Take 4 points a < b < c < d.
We want to minimize f in [a,d].
If f(b) < f(c) we know the minimum is in [a, c]
If f(b) > f(c) " " " " is in [b, d]
This can give an algorithm by itself, but there is a nice trick involving the golden ratio that allows you to reuse the intermediate values (in a way you only need to compute f once per iteration instead of twice)
If you have an expression for the function, there are global optimization algorithms based on interval analysis.
I have data of this form:
for x=1, y is one of {1,4,6,7,9,18,16,19}
for x=2, y is one of {1,5,7,4}
for x=3, y is one of {2,6,4,8,2}
....
for x=100, y is one of {2,7,89,4,5}
Only one of the values in each set is the correct value, the rest is random noise.
I know that the correct values describe a sinusoid function whose parameters are unknown. How can I find the correct combination of values, one from each set?
I am looking something like "travelling salesman"combinatorial optimization algorithm
You're trying to do curve fitting, for which there are several algorithms depending on the type of curve you want to fit your curve to (linear, polynomial, etc.). I have no idea whether there is a specific algorithm for sinusoidal curves (Fourier approximations), but my first idea would be to use a polynomial fitting algorithm with a polynomial approximation of the sine.
I wonder whether you need to do this in the course of another larger program, or whether you are trying to do this task on its own. If so, then you'd be much better off using a statistical package, my preferred one being R. It allows you to import your data and fit curves and draw graphs in just a few lines, and you could also use R in batch-mode to call it from a script or even a program (this is what I tend to do).
It depends on what you mean by "exactly", and what you know beforehand. If you know the frequency w, and that the sinusoid is unbiased, you have an equation
a cos(w * x) + b sin(w * x)
with two (x,y) points at different x values you can find a and b, and then check the generated curve against all the other points. Choose the two x values with the smallest number of y observations and try it for all the y's. If there is a bias, i.e. your equation is
a cos(w * x) + b sin(w * x) + c
You need to look at three x values.
If you do not know the frequency, you can try the same technique, unfortunately the solutions may not be unique, there may be more than one w that fits.
Edit As I understand your problem, you have a real y value for each x and a bunch of incorrect ones. You want to find the real values. The best way to do this is to fit curves through a small number of points and check to see if the curve fits some y value in the other sets.
If not all the x values have valid y values then the same technique applies, but you need to look at a much larger set of pairs, triples or quadruples (essentially every pair, triple, or quad of points with different y values)
If your problem is something else, and I suspect it is, please specify it.
Define sinusoid.

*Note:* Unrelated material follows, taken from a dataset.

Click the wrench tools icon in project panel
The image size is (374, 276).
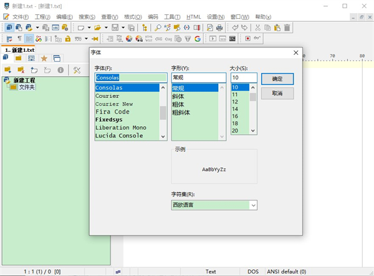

Most people take that to mean a function of the form a cos(w * x) + b sin(w * x) + c. If you mean something different, specify it.
2 Specify exactly what success looks like. An example with say 10 points instead of 100 would be nice.
It is extremely unclear what this has to do with combinatorial optimization.
Sinusoidal equations are so general that if you take any random value of all y's these values can be fitted in sinusoidal function unless you give conditions eg. Frequency<100 or all parameters are integers,its not possible to diffrentiate noise and data theorotically so work on finding such conditions from your data source/experiment first.
By sinusoidal, do you mean a function that is increasing for n steps, then decreasing for n steps, etc.? If so, you you can model your data as a sequence of nodes connected by up-links and down-links. For each node (possible value of y), record the length and end-value of chains of only ascending or descending links (there will be multiple chain per node). Then you scan for consecutive runs of equal length and opposite direction, modulo some initial offset.